In C22 mode, the motorcomm yt8821 phy is setting link up in phydev->link = 1. I have not yet found out how to propagate that to the ethtool "Link detected" status. Does anyone have an idea how?

ericwoud commented 7 months ago

I2c is byte oriented, mii is word oriented, so this is where the difference comes from.

jcdutton commented 7 months ago

I have it almost fixed. The PHY link is up, the MAC link is down. For ethtool to show a "Link detected" both have to be up. Does anyone know when the MAC link should be brought up and how to do that? Which function to call where? I guess the options are: 1) When a user does "ifconfig sfp1 up" or similar the MAC link could come up. The the MAC link being up would be ready for the PHY link coming up. 2) The MAC link stays down, saving power, until the PHY link is up, and then activates the MAC link to match.

In: drivers/net/phy/phylink.c: phylink_resolve()
if (pl->phydev)
         link_state.link &= pl->phy_state.link;
pl->phy_state.link == 1      <--- The PHY state
link_state.link == 0             <--- The MAC state.
ericwoud commented 7 months ago

It probably doesn't come up, because 2500base-x inband is not supported by mac.

jcdutton commented 7 months ago

I just need the MAC to come up at 2500, irrespective of what the PHY is doing. The PHY does the rate adjustment.

jcdutton commented 7 months ago

Is there an IRC or similar channel we can chat on. It might be quicker to resolve this?

jcdutton commented 7 months ago

I2c is byte oriented, mii is word oriented, so this is where the difference comes from.

So is this a bug? Will putting the "reg << 1" in the code, fix C22 mode for multiple Transceivers? Thus not needing rollball any more? Can anyone test with other transceivers. I only have one make of transceiver here. I put this in the fixup to force it to try C22: sfp->mdio_protocol = MDIO_I2C_MARVELL_C22; sfp->id.base.extended_cc = SFF8024_ECC_2_5GBASE_T;

frank-w commented 7 months ago

i'm not on irc

i had added erics patches where the last disables inband for 2.5G, maybe you only need a quirk setting the 2.5g for your SFP like we have done for other SFPs

ericwoud commented 7 months ago

Will putting the "reg << 1" in the code, fix C22 mode for multiple Transceivers? Thus not needing rollball any more?

Cannot add << 1, it will break every C22 phy out there. Other modules will still need RollBall protocol. This module, I'll have to take a closer look, what's really going on.

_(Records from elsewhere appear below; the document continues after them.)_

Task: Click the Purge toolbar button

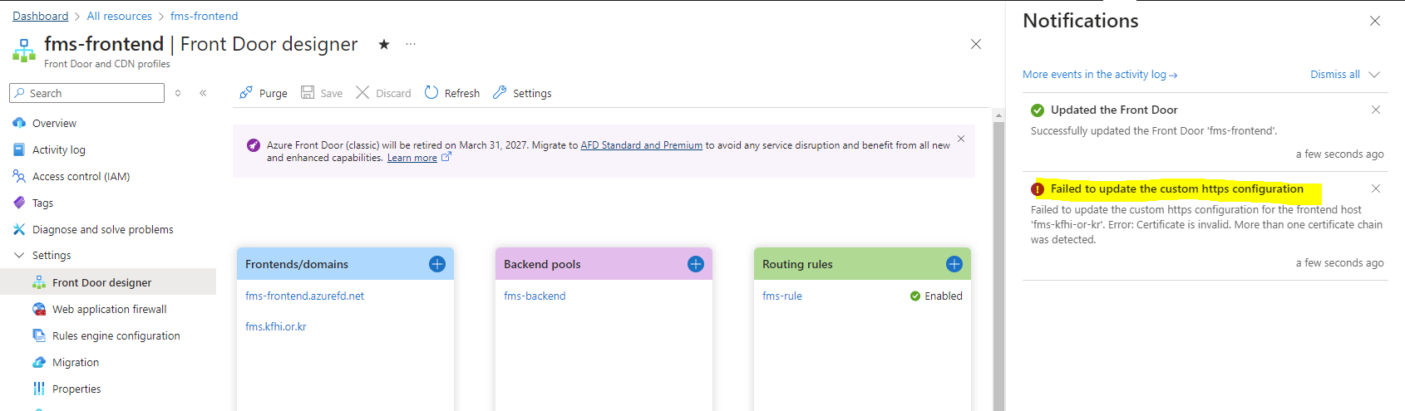Action: [x=264, y=93]
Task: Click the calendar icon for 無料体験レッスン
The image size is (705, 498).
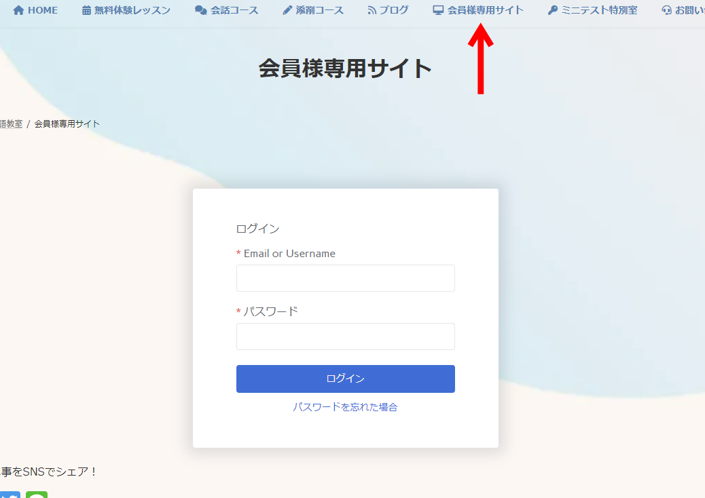Action: click(86, 10)
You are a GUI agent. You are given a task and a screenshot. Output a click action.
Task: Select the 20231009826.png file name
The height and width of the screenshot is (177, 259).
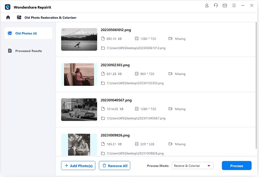[116, 135]
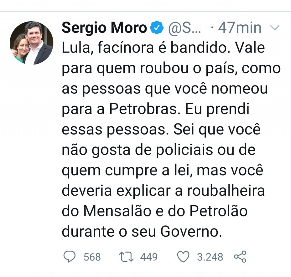Image resolution: width=291 pixels, height=277 pixels.
Task: Click 'Eu prendi' text in tweet
Action: click(217, 110)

jcdutton commented 7 months ago

@ericwoud Just to clarify. Say we wish to read the ID from device 0x56 using C22. (as is done in phy_device.c: get_phy_c22_id()

define MII_PHYSID1 0x02

define MII_PHYSID2 0x03

The read of 0x02 needs to be converted into reading offset 0x04 (2 octets) from i2c device 0x56. The read of 0x03 needs to be converted into reading offset 0x06 (2 octets) from i2c device 0x56.

So, a conversion from 0x02 to 0x04 has to happen somewhere. Where should that happen?

jcdutton commented 7 months ago

I have not managed to coax the MAC to turn on its link while the yt8821 PHY has a link. So, even with the transceiver reporting link up and link speed, the MAC is not turning on so no traffic passes. Its a bit like wack a mole. The PHY sends the netif_carrier_on() to make the link up, and the MAC phy_link code turns it off again because the MAC is not UP. For traffic to pass both MAC and PHY links need to be up. Is there a command line to use to force the MAC to be UP ?

frank-w commented 7 months ago

Have you tried the quirk approach to set the speed to 2500baseT for the sfp?

jcdutton commented 7 months ago

I have tried various quirks without luck. Please suggest a code snippet of the quirk you are suggesting

frank-w commented 7 months ago

similar to this, but with your vendor/product

https://github.com/frank-w/BPI-Router-Linux/commit/e27aca3760c08b7b05aea71068bd609aa93e7b35

can you pls post part of your dmesg where sfp is recognized for vendor-string and/or output of ethtool -m ethX

jcdutton commented 7 months ago

Hi. With that e27aca3 the sfp passes ethernet traffic, but no SFP PHY is detected because no PHY is even looked for.

If I change the quirks for force a C22 PHY, it detects the yt8821 phy and uses it, but the MAC is disabled so no traffic flows.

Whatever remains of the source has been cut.